Next, I headed across the river to
Anyway, as I was about to leave the eatery, the door opened and a couple stepped across the threshold. I took an instinctive step backwards to give them room to enter the restaurant. The woman came inside and the man (I only got a fleeting glimpse of him, but he was very tall, with longish dark hair, and very handsome…you know…the sort of man I’m always attracted to, but never notice me) did likewise. In fact, the door had closed behind them, but when I moved forward, the man saw me, and not only did he open the door for me, but he stepped back outside to hold it open until I had completely cleared the threshold to continue on my merry way.
As I stepped in front of the "handsome stranger," I thanked him for the considerate gesture, then started down the restaurant steps, and that is when the tears inexplicably began to flow. I don’t know why. It’s not the first time a handsome man has held a door open for me. I just suppose I have become inured to the sad fact that “chivalry” or even basic good manners are disappearing from this planet at such a rapid rate that I am so taken by surprise when I am the benefactress of a “random act of kindness” that my poor, old brain no longer knows how to process it. Sad indeed.
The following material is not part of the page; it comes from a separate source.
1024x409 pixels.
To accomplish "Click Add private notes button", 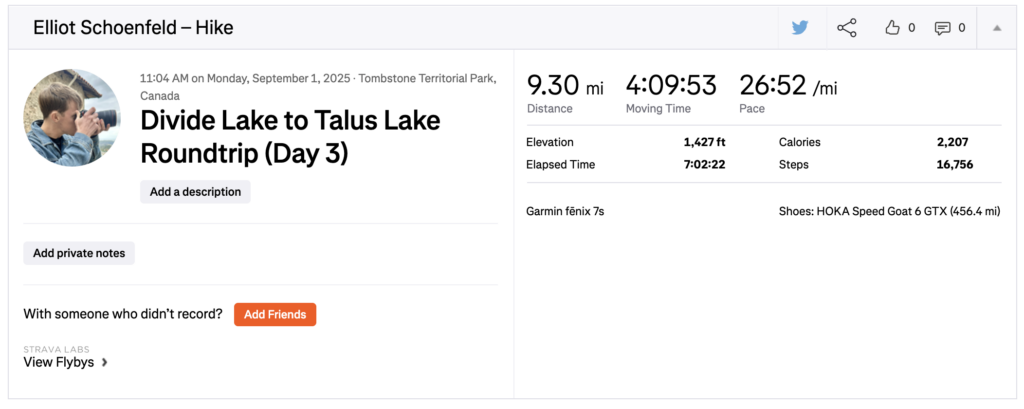I will point(79,253).
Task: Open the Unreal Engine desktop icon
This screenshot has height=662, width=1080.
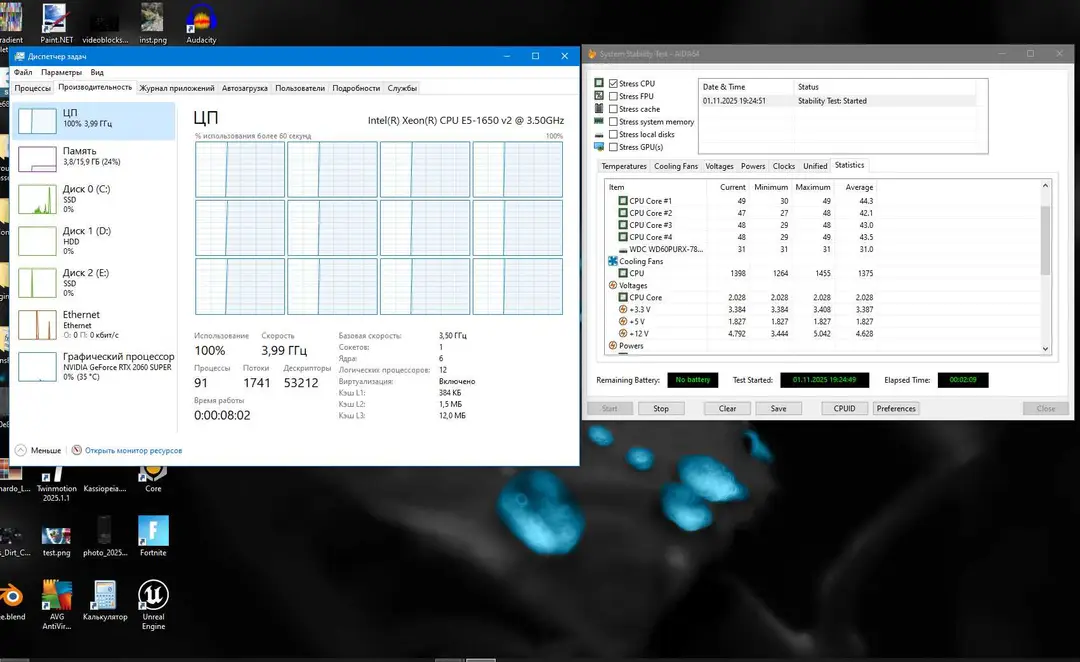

Well, the tears were still trickling down my face when I arrived at my car, so after fumbling around to find a Kleenex, I cranked the engine, the radio came on and there were Simon and Garfunkel singing to me:
When you’re weary, feeling small,
When tears are in your eyes, I will dry them all;
I’m on your side. When times get rough
And friends just can’t be found,
Like a bridge over troubled water
I will lay me down.
Sometimes life is surreal.
1 comment:
Strange but wonderful.
Now if the tall, handsome stranger had only been Vincent...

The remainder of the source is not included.